Scan the records below, and wherever a line has the word "agent", pull it out.

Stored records
########

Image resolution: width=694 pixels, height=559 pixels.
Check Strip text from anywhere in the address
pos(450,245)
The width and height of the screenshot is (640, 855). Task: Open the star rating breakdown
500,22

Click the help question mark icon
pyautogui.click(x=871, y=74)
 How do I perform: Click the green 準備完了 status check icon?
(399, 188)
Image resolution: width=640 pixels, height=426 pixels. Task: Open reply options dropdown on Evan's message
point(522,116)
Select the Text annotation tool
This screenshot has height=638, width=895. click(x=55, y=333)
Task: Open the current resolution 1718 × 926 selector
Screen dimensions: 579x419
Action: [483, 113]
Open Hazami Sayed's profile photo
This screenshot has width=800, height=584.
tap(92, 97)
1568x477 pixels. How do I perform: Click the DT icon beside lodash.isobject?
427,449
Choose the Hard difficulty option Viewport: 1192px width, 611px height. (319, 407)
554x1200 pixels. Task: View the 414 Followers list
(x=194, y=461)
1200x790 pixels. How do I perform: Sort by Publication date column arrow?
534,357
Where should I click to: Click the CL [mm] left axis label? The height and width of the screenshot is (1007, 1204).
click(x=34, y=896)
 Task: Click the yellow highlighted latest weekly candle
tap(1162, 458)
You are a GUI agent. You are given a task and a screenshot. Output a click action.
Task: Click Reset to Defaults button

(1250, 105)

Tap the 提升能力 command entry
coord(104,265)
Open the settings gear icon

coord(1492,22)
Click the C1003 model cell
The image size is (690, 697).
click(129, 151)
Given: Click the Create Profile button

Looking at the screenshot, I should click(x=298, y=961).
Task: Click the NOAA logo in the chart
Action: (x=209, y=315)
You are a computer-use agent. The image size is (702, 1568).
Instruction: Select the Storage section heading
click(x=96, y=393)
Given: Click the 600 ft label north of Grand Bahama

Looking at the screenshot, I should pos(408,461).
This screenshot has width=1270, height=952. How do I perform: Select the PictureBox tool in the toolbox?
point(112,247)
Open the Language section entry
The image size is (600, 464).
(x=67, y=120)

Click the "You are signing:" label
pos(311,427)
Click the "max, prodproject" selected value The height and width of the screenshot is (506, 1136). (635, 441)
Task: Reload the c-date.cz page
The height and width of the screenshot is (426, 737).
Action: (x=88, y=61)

########

■ **Result for this exercise**
You are a GUI agent. You are given a task and a screenshot. Output a click action.
You are a computer-use agent. The image size is (702, 1568).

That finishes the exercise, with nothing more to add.